You cannot beat the All Blacks without every player performing to his best, but I want to single out three of our heroes in green.
They are, in alphabetical order, Bundee Aki, Tadhg Beirne and Johnny Sexton.
Aki was pure power and doggedness. Every time Ireland needed to carry the ball, he was there. When a Kiwi had to be knocked back, he was there.
It was interesting to note how many of his defeated opponents came to embrace Bundee at the end. New Zealand’s rugby players know a warrior when they see one.
And a warrior is what Beirne was as well. The tackles, the line-out work, the robberies on the deck, he was immense for Ireland in Wellington.
And Johnny well, he conducted the orchestra, and he was clever about it. Ten years ago, Johnny thought he was a wing-forward like Peter O’Mahony and would hurtle into any tackle.
Now he knows better; at 37, he knows to avoid contact and let O’Mahony and Aki do that sort of stuff. Instead, Johnny just calls the shots, nails his kicks, and eases Ireland around the rugby pitch. Superb, we need one more big effort, over 14 months, from Johnny.
Tactically, Ireland got it spot on yesterday when, in the manner of the Kerry Gaelic football team, they decided to ‘hammer the hammer’, which is to take on your opponent where they are strongest. Brodie Retallick and Sam Whitelock have been the best line-out pairing in World Rugby for years .
But Ireland went after them yesterday, helped by the fact that New Zealand’s third jumper, Scott Barrett, had to pull out of the match late on.
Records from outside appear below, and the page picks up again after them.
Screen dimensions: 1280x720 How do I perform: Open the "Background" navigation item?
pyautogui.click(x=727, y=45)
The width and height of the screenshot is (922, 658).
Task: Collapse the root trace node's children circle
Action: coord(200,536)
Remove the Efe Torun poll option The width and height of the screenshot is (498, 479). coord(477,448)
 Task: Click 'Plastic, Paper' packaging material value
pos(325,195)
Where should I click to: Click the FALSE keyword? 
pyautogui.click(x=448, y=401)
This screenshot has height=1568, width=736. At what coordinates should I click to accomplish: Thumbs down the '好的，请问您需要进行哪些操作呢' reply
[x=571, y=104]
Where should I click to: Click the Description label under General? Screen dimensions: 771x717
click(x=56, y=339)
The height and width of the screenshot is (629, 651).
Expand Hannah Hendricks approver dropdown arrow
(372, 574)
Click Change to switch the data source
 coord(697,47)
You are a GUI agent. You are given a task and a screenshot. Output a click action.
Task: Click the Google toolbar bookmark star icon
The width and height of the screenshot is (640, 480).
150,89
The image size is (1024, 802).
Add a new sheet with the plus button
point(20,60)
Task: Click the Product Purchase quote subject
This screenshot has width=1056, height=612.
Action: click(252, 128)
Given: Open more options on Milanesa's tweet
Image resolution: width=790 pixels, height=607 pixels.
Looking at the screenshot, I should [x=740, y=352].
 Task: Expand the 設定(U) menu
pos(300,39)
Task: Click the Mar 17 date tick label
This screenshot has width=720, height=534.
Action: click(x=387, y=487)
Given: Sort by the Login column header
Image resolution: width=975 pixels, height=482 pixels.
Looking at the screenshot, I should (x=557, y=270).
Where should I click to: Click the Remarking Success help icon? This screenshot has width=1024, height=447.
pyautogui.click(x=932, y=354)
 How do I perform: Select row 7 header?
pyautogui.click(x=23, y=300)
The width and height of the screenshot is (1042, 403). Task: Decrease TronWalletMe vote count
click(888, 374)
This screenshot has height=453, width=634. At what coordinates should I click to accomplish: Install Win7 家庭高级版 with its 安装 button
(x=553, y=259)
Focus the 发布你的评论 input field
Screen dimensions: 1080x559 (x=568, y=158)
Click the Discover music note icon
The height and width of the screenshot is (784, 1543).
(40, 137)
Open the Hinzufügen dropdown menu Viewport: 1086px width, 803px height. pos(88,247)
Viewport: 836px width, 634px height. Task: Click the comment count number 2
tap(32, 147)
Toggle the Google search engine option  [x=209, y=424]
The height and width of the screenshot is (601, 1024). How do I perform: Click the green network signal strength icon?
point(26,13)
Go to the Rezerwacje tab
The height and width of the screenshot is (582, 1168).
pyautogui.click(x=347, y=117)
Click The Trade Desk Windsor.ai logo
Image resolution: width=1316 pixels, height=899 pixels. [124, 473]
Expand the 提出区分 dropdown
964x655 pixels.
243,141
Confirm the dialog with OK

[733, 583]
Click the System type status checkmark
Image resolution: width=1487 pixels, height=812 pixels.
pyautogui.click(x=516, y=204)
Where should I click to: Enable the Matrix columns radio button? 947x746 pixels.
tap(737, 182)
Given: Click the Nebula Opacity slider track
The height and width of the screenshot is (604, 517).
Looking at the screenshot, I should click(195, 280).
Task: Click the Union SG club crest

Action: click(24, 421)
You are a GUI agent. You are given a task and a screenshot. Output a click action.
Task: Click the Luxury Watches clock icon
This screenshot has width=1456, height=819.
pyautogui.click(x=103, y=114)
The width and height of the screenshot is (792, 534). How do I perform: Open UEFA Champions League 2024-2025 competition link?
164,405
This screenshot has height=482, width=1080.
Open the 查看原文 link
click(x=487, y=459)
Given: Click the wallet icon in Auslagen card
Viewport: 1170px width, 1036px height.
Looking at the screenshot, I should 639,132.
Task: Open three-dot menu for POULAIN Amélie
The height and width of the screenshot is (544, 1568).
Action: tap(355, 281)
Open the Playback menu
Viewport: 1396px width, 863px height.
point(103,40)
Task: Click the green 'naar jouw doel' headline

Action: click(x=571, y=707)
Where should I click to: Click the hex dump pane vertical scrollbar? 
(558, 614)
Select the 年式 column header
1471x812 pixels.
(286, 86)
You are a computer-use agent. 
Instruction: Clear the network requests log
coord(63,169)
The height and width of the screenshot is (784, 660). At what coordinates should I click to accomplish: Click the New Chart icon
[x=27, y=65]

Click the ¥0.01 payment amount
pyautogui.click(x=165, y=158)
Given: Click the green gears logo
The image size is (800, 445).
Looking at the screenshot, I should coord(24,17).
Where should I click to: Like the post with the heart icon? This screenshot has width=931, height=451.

The stats say Ireland only snaffled a couple of their hosts’ throws, but there are lies, damn lies and statistics.
Watch the first half again, and watch how many times Beirne, O’Mahony, James Ryan or Caelan Doris got pressure on the New Zealand line-out ball.
It was flapped back, slapped back, slapped beyond Aaron Smith at scrum-half so many times, because the Ireland jumpers were all over New Zealand’s throw-ins.
The home team just could not build momentum at all from this, their favoured set-piece. It does not take away at all from Ireland’s brilliant achievement if I point out that these are tough times for New Zealand rugby.
I mentioned that much when previewing the series a few weeks ago and it was clear, over the last two games, particularly, that some of the current All Black players are nowhere near the level of former greats like Dan Carter and Richie McCaw.
The Men in Black were mere mortals yesterday, dropping balls, knocking on.
Some of their typical physicality was absent too, perhaps they have learned the lesson that referees will now card them if they go overboard.
New Zealand have now lost five of their last eight games against Ireland, even if they handsomely won the one that mattered – the 2019 World Cup quarter-final.
The Kiwis haven’t lost a home series since France triumphed in 1994.
They have now lost four of their last five Tests, and where are their next two? Both against South Africa in South Africa, ouch.
Coach Ian Foster will be under huge pressure on the back of this.
And there are two obvious candidates there to step into the role in Scott Robertson, who has been so successful in Super Rugby with Canterbury Crusaders, and of course our old coach Joe Schmidt.
Whatever New Zealand do, 14 months out from a World Cup, they are in a mess. I must mention their No 8 Ardie Savea who seemed to be playing Ireland on his own at times in Wellington.
How much of Ireland’s series win is down to New Zealand’s decision to take him off last week in Dunedin?
They could have taken anyone else off, but brought off a man who would be right there in the conversation for best player in the world just now.
That was a massive error by the coaching team, demonstrated all the more by Savea’s brilliance yesterday.
What next for Ireland? A well-earned holiday for everyone is first on the list, but coach Andy Farrell, ever one to move on, will already have the date of Saturday, November 5, on his mind. That’s the day Ireland play South Africa in Dublin.
“You’ve won a series in New Zealand lads, now go and back it up by taking down the World Champions at home” will be Farrell’s instruction to his troops.
After that, Ireland have their more favourable Six Nations schedule in 2023, with France and England coming to the Aviva.
After winning in New Zealand there is nothing left to fear.
Of course, later next year, comes Ireland’s stone in our rugby boot, our inability to get past the World Cup quarter-final.
Because of World Rugby’s decision to make the draw t more than two years ago, we have the farcical situation of the best four teams in the world right now, France, Ireland, South Africa and New Zealand, all on the same side of the draw.
Thus two of the four will not be in the semi-finals.
Will we be one of the two to miss out again?
Maybe over the next 14 months, England, Wales and Australia’s rugby teams will come good and level up that pitch. Or maybe they won’t.
When Ireland come to that quarter-final they have to be ready and they will be helped in that cause by the efforts of the midweek team who got their act together last Tuesday and beat the Maori All Blacks.
They now give Farrell plenty of back-up and plenty of players coming through looking to be a part of something special.
That’s what we did in Wellington yesterday, something that will live long in the memory.
Me, I’m a Kerryman, living in Kilkenny, and Ireland are on top of the rugby world. Times are good, boy, times are good.